Last fall, the U.S. Department of Education awarded $1.3 million in grants to three organizations to reach out to minority families in 10 cities with information about their options under the law, including their right to transfer to other schools.

“We are training parents to find ways to better their children’s education,” said Ms. Rivera, a Camden-based field organizer for the Hispanic Council for Reform and Educational Options, known as Hispanic CREO. Using part of its $500,000 federal grant, the group has trained more than 2,300 parents nationwide.

The need is urgent, Ms. Rivera and representatives of organizations that have received the grants say. Many school districts so far have made only flawed and inadequate attempts to inform parents about their children’s educational choices, critics and advocates for students complain.

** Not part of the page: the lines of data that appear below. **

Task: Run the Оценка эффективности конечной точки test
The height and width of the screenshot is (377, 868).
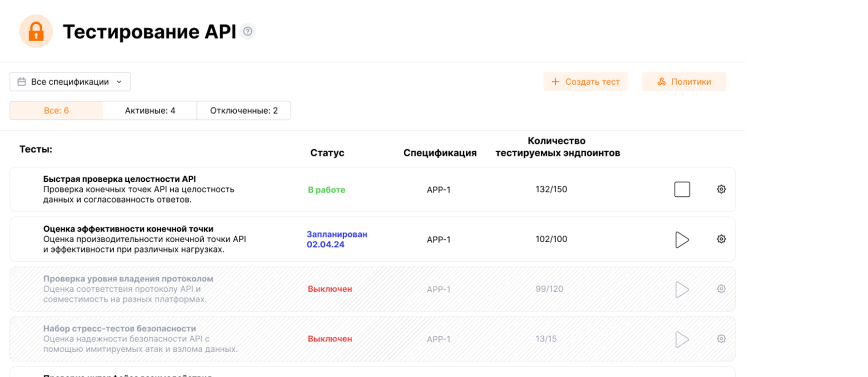Action: pyautogui.click(x=682, y=240)
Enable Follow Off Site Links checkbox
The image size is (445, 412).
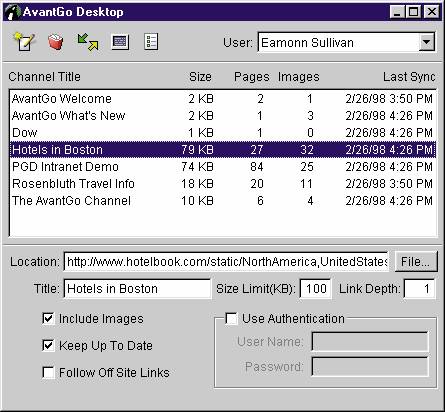pyautogui.click(x=48, y=372)
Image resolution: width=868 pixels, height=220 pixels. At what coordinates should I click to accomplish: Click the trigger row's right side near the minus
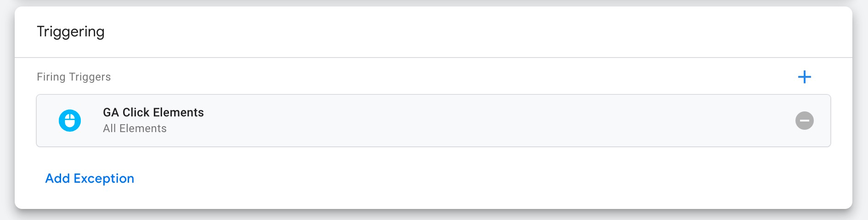coord(758,121)
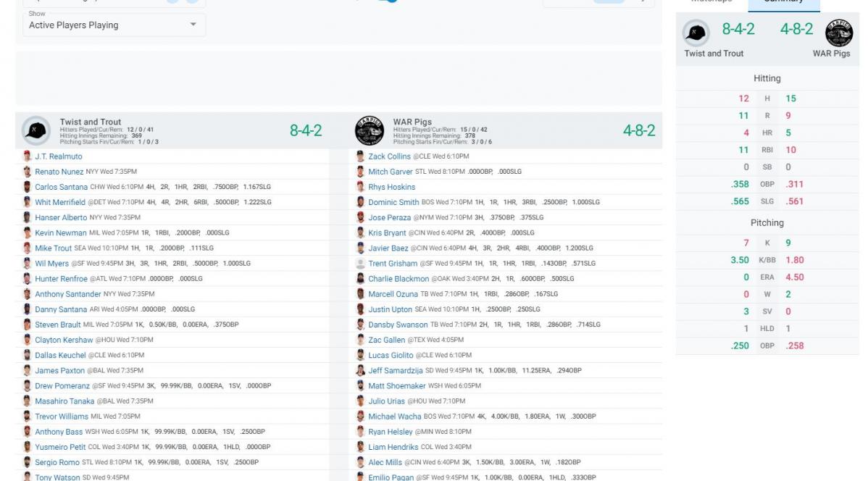Open the Show filter dropdown for Active Players Playing
Image resolution: width=868 pixels, height=481 pixels.
point(112,25)
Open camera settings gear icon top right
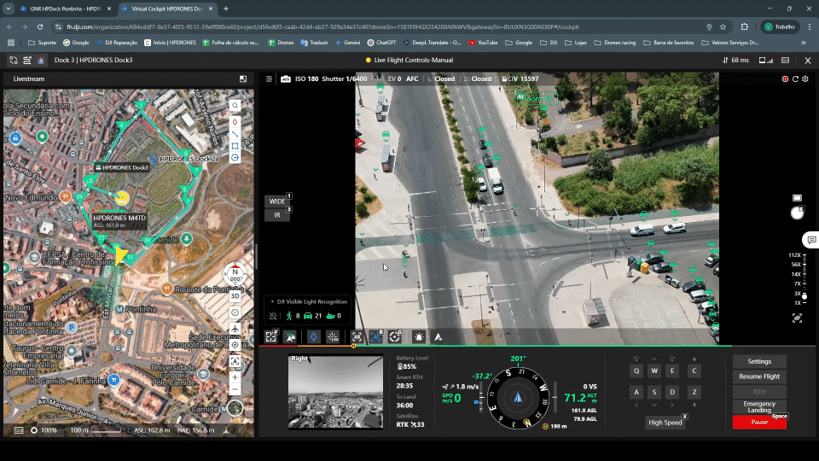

Confronted with uninformed or confused parents, field organizers say they are left to make sense of district guidelines and encourage frustrated parents to assert their rights. The federal-grant recipients are using billboards and radio advertisements in English and Spanish, community meetings and workshops, door-to-door campaigns, appearances on local-access cable shows, and easy-to-read letters and fliers to reach their audience.

“It’s not a matter of pointing fingers,” Ms. Rivera said. “It’s collaboration to make the schools better.”

Jargon and Complexity

Under the No Child Left Behind law, schools that receive Title I funding and fail to reach state goals for “adequate yearly progress” for three years must offer supplemental services to poor children, using Title I money. (“Tutoring Aid Falling Short of Mandate,” Feb. 25, 2004.)

Advocacy organizations that have been monitoring the implementation of the supplemental-services provision say districts have sent jargon-filled, complex letters to parents. Sometimes letters are sent in the wrong language, said one Chicago advocate: “If your name was Lopez, you got a letter in Spanish.”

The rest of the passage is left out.